Records shown:
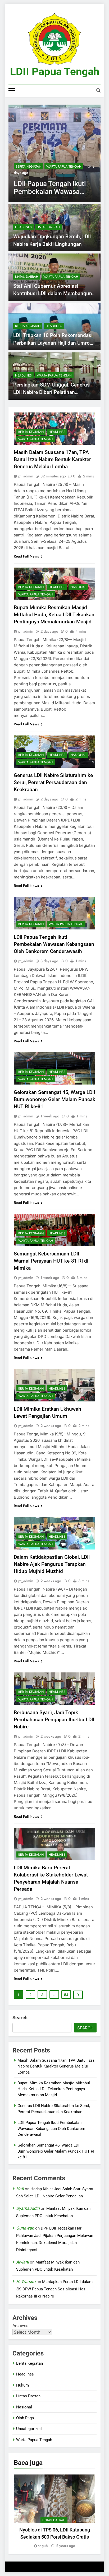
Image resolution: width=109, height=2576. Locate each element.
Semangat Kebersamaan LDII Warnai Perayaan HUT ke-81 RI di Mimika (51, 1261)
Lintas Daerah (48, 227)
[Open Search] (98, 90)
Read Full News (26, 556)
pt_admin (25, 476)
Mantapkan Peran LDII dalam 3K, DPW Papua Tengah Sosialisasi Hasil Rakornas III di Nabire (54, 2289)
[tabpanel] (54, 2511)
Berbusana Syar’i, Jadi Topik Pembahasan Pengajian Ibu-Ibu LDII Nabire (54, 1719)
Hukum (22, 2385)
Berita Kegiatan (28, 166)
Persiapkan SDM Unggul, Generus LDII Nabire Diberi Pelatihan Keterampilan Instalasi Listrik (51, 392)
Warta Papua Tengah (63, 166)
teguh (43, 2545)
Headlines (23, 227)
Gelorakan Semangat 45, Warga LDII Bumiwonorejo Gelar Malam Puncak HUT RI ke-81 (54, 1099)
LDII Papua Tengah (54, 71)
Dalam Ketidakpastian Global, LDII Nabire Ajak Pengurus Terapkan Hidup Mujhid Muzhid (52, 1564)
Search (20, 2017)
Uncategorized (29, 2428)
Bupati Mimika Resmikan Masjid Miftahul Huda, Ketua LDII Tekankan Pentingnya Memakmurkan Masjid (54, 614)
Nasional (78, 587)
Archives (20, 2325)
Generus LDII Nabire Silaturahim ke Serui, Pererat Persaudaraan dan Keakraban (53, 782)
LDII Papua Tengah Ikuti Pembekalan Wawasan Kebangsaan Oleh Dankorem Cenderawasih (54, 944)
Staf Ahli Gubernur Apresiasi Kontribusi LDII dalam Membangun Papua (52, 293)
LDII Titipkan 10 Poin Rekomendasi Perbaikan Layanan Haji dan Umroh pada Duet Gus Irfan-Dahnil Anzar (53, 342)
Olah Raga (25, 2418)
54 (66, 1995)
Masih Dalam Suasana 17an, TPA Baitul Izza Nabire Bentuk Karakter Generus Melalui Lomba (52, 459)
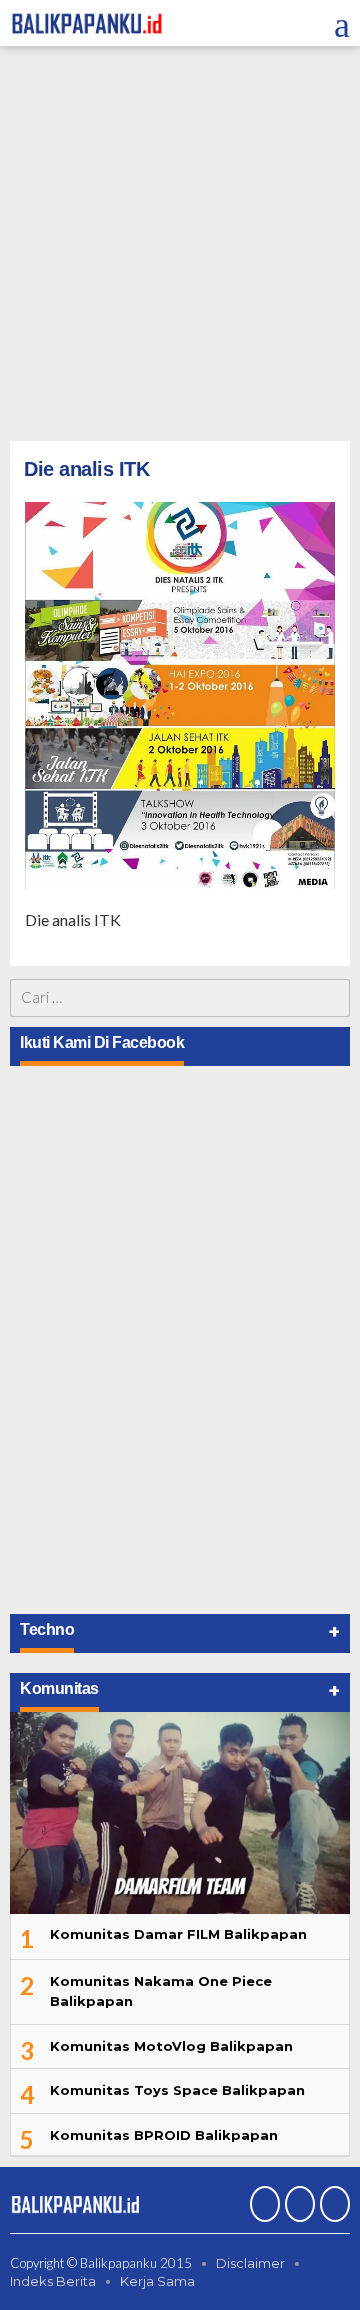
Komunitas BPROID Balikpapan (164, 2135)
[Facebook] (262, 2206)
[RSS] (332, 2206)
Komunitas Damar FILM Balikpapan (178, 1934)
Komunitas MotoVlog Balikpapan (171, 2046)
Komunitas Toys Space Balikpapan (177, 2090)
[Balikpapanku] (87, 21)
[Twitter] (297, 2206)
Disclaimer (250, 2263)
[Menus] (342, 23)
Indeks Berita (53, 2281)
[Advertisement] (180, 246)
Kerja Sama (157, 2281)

--

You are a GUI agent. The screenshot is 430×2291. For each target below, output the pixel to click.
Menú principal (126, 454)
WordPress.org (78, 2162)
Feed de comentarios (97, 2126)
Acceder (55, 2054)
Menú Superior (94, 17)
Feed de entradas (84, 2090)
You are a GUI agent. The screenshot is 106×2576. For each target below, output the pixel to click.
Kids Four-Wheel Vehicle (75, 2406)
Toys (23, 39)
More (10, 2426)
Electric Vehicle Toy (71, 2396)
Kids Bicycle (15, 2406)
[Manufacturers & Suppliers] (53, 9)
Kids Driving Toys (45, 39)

Task details:
Among the lines above, the one with "Masih Dalam Suasana" opens the part to repeat and the one with "Komunitas MotoVlog Balikpapan (171, 2046)" closes it; repeat only that part exactly, with no pictures.

Exercise result:
Masih Dalam Suasana 17an, TPA Baitul Izza Nabire Bentuk Karakter Generus Melalui Lomba (52, 459)
Komunitas BPROID Balikpapan (164, 2135)
[Facebook] (262, 2206)
[RSS] (332, 2206)
Komunitas Damar FILM Balikpapan (178, 1934)
Komunitas MotoVlog Balikpapan (171, 2046)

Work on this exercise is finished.